Data: Begin

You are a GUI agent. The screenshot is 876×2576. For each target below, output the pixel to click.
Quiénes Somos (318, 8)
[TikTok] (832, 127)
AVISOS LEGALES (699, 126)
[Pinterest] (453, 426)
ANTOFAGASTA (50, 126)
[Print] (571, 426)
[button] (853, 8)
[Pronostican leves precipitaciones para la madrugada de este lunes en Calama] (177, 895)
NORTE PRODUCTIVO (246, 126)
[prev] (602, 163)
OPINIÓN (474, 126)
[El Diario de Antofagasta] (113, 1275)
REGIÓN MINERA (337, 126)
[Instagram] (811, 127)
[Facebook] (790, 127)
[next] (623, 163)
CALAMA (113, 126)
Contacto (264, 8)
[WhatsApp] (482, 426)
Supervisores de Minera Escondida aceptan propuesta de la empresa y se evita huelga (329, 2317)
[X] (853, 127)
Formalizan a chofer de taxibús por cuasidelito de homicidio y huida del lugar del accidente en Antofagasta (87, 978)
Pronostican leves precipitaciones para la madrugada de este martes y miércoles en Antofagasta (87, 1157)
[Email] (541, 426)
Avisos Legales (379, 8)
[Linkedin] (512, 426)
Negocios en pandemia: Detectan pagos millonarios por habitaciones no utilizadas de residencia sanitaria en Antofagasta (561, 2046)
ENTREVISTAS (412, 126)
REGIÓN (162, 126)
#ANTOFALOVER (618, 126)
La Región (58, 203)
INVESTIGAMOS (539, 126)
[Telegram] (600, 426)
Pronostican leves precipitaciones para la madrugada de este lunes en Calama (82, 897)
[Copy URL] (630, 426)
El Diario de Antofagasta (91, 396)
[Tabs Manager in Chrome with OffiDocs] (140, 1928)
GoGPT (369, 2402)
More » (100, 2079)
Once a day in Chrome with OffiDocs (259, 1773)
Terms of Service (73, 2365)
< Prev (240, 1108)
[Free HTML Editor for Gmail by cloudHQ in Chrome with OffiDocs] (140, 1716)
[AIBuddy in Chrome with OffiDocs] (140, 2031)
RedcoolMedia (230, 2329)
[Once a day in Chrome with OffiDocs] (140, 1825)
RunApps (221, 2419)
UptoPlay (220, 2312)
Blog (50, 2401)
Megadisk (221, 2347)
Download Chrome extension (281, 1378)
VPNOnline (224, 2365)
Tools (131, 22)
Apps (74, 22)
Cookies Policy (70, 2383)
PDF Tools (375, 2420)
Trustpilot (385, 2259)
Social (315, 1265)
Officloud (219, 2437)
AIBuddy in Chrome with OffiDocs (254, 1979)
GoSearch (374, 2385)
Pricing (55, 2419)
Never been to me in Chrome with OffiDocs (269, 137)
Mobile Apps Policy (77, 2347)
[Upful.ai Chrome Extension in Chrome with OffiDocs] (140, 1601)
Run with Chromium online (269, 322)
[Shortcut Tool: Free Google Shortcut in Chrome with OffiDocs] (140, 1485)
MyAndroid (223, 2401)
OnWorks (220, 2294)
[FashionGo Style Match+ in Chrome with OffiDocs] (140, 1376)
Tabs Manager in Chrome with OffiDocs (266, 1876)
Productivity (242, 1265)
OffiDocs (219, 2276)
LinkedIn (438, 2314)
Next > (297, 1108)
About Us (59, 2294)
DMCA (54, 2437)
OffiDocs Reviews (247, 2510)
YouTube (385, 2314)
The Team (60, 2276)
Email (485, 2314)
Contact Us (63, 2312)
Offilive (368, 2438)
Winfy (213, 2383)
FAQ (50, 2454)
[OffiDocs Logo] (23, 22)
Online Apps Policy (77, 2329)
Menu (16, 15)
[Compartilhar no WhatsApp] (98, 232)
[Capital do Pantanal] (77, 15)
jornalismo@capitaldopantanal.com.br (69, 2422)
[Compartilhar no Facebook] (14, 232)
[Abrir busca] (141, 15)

Data: End

● **Task goal**
Return the entries exactly through the "[next] (623, 163)" line.

● **Solution for this exercise**
You are a GUI agent. The screenshot is 876×2576. For each target below, output the pixel to click.
Quiénes Somos (318, 8)
[TikTok] (832, 127)
AVISOS LEGALES (699, 126)
[Pinterest] (453, 426)
ANTOFAGASTA (50, 126)
[Print] (571, 426)
[button] (853, 8)
[Pronostican leves precipitaciones para la madrugada de este lunes en Calama] (177, 895)
NORTE PRODUCTIVO (246, 126)
[prev] (602, 163)
OPINIÓN (474, 126)
[El Diario de Antofagasta] (113, 1275)
REGIÓN MINERA (337, 126)
[Instagram] (811, 127)
[Facebook] (790, 127)
[next] (623, 163)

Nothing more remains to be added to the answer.